**Source text:**
Jet leg occurs when your internal clock is disrupted when you travel across time zones, causing extreme fatigue, insomnia and irritability.

You might think the only way to prevent jet lag is to either stay up late by drinking copious amounts of caffeine to keep up with the new time zone that you're in, or to take frequent naps throughout the day by supplementing with a sleeping aid.

Melatonin is a hormone made by the pineal gland, a tiny gland in your brain. This hormone is mainly in charge of regulating your sleep and wake cycles and can be found throughout your body: in your gastrointestinal and reproductive tracts, as well as produced in your tissues (skin, gut, liver, white blood cells and kidney).

How can melatonin help prevent your jet lag?

Dr. Mike shares the importance of melatonin for your overall health and how it can help prevent jet lag.

RadioMD Presents: Healthy Talk with Dr. Michael Smith | Original Air Date: May 29, 2015
Host: Mike Smith, MD

Living longer and staying healthier. It’s HealthyTalk with Dr. Michael Smith, M.D. Here’s your host, Dr. Mike.

**Raw data:**
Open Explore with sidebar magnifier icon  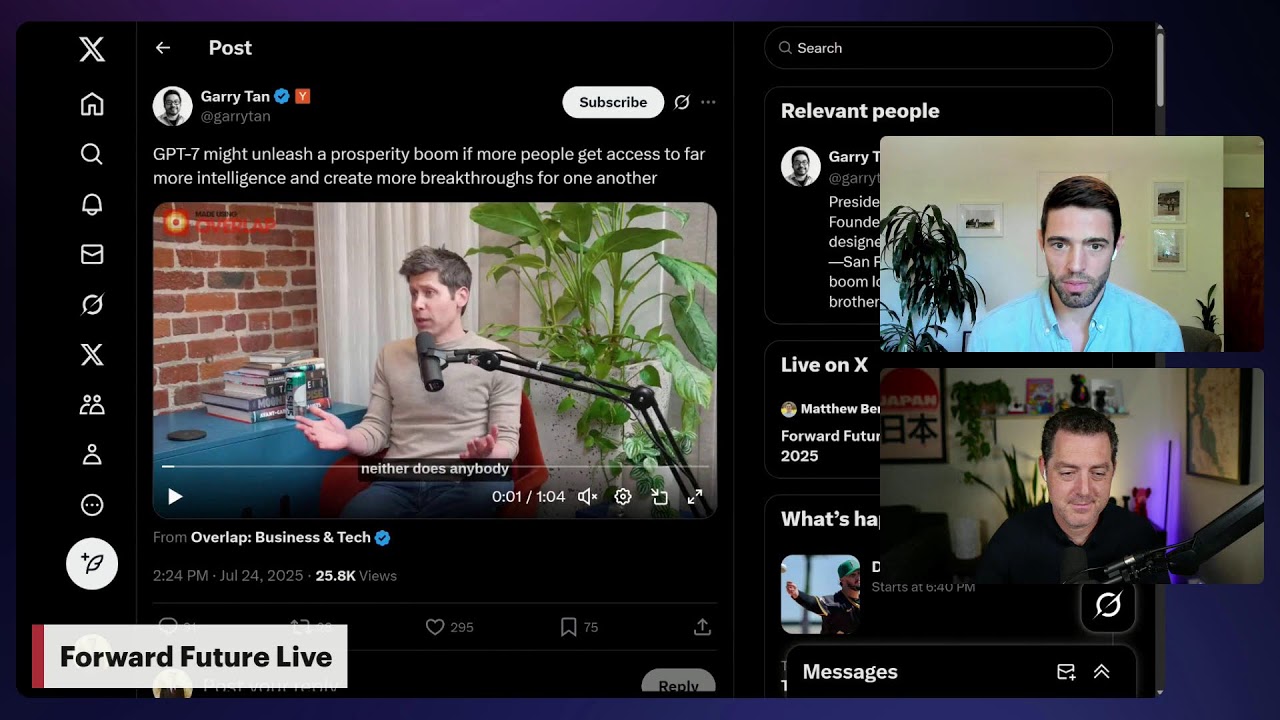[x=92, y=154]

**Exercise requirements:**
A. In the jet lag text, change "hormone" to "chemical messenger" throughout the passage starting with "Melatonin is a" and going on through "your jet lag?", and give that passage again.
B. Using the jet lag text, explain in one to three sentences what causes jet lag and what effects it brings on.

**Responses:**
A.
Melatonin is a chemical messenger made by the pineal gland, a tiny gland in your brain. This chemical messenger is mainly in charge of regulating your sleep and wake cycles and can be found throughout your body: in your gastrointestinal and reproductive tracts, as well as produced in your tissues (skin, gut, liver, white blood cells and kidney).

How can melatonin help prevent your jet lag?

B. Jet lag happens when your internal clock is disrupted as you travel across time zones. This disruption causes extreme fatigue, insomnia and irritability.